Cooperberg et al. have certainly provided a useful example of how different treatments supervised by clinicians may be valued by those that pay the bills. A parting thought is if only clinicians of differing specialties could collaborate on large definitive RCTs we would not need to rely on predictive models based on imperfect data.

 

Robert Pickard is a Professor of Urology at the Institute of Cellular Medicine, Newcastle University, Newcastle upon Tyne, UK. email: [email protected]
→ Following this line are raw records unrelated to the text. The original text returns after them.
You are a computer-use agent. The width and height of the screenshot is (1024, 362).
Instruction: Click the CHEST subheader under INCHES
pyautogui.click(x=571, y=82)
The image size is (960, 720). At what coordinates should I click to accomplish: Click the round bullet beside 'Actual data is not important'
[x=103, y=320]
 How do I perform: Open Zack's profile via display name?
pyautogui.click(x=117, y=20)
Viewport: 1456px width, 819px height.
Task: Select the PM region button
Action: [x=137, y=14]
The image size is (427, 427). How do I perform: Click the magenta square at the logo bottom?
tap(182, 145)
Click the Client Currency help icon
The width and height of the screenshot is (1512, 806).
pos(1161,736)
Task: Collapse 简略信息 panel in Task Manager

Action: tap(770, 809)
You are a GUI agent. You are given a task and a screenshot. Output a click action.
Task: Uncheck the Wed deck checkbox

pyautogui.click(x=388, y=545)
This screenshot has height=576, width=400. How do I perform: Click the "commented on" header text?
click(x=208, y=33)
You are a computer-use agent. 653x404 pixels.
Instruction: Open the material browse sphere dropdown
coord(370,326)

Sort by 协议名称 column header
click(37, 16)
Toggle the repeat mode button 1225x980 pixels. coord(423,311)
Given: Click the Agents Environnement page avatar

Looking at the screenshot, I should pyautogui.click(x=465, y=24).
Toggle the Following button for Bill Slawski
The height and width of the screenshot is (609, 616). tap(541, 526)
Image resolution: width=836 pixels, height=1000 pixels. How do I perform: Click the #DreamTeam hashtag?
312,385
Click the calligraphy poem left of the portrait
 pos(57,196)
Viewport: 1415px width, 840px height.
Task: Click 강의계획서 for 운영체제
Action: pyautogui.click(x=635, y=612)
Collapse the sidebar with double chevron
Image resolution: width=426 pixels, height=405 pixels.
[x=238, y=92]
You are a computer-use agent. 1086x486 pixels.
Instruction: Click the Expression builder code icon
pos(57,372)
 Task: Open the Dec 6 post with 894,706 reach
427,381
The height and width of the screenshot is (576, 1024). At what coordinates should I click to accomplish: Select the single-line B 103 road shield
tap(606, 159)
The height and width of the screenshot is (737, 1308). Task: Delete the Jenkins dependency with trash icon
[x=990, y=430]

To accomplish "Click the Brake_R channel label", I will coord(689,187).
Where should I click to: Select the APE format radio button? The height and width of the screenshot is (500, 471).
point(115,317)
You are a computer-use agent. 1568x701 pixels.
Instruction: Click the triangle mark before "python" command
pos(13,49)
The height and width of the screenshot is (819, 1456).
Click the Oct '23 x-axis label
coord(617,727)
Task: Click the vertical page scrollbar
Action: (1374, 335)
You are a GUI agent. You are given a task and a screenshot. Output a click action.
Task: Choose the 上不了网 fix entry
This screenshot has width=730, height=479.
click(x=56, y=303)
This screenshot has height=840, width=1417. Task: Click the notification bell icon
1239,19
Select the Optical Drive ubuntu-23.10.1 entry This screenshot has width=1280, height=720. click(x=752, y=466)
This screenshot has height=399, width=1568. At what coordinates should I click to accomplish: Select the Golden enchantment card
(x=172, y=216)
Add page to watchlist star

Luke Vale is Health Foundation Chair in Health Economics at the Institute of Health & Society, Newcastle University, Newcastle upon Tyne, UK. email: [email protected]

Video: Dr Cooperberg’s article commentary on prostate cancer treatment

Primary treatments for clinically localised prostate cancer: a comprehensive lifetime cost-utility analysis

Matthew R. Cooperberg, Naren R. Ramakrishna, Steven B. Duff*, Kathleen E. Hughes, Sara Sadownik, Joseph A. Smith§ and Ashutosh K. Tewari

Departments of Urology and Epidemiology and Biostatistics, UCSF Helen Diller Family Comprehensive Cancer Center, San Francisco, CA, *Veritas Health Economics Consulting, Inc., Carlsbad, CA, Department of Radiation Oncology, MD Anderson Cancer Center, Orlando, FL, Avalere Health LLC, Washington, DC, §Department of Urologic Surgery, Vanderbilt University, Nashville, TN, and Department of Urology, Cornell University, New York, NY, USA

OBJECTIVE

• To characterise the costs and outcomes associated with radical prostatectomy (open, laparoscopic, or robot-assisted) and radiation therapy (RT: dose-escalated three-dimensional conformal RT, intensity-modulated RT, brachytherapy, or combination), using a comprehensive, lifetime decision analytical model.

PATIENTS AND METHODS

• A Markov model was constructed to follow hypothetical men with low-, intermediate-, and high-risk prostate cancer over their lifetimes after primary treatment; probabilities of outcomes were based on an exhaustive literature search yielding 232 unique publications.

• In each Markov cycle, patients could have remission, recurrence, salvage treatment, metastasis, death from prostate cancer, and death from other causes.

• Utilities for each health state were determined, and disutilities were applied for complications and toxicities of treatment.

• Costs were determined from the USA payer perspective, with incorporation of patient costs in a sensitivity analysis.

RESULTS

• Differences across treatments in quality-adjusted life years across methods were modest, ranging from 10.3 to 11.3 for low-risk patients, 9.6–10.5 for intermediate-risk patients and 7.8–9.3 for high-risk patients.

• There were no statistically significant differences among surgical methods, which tended to be more effective than RT methods, with the exception of combined external beam + brachytherapy for high-risk disease.

• RT methods were consistently more expensive than surgical methods; costs ranged from $19 901 (robot-assisted prostatectomy for low-risk disease) to $50 276 (combined RT for high-risk disease).

• These findings were robust to an extensive set of sensitivity analyses.

CONCLUSIONS

• Our analysis found small differences in outcomes and substantial differences in payer and patient costs across treatment alternatives.

• These findings may inform future policy discussions about strategies to improve efficiency of treatment selection for localised prostate cancer.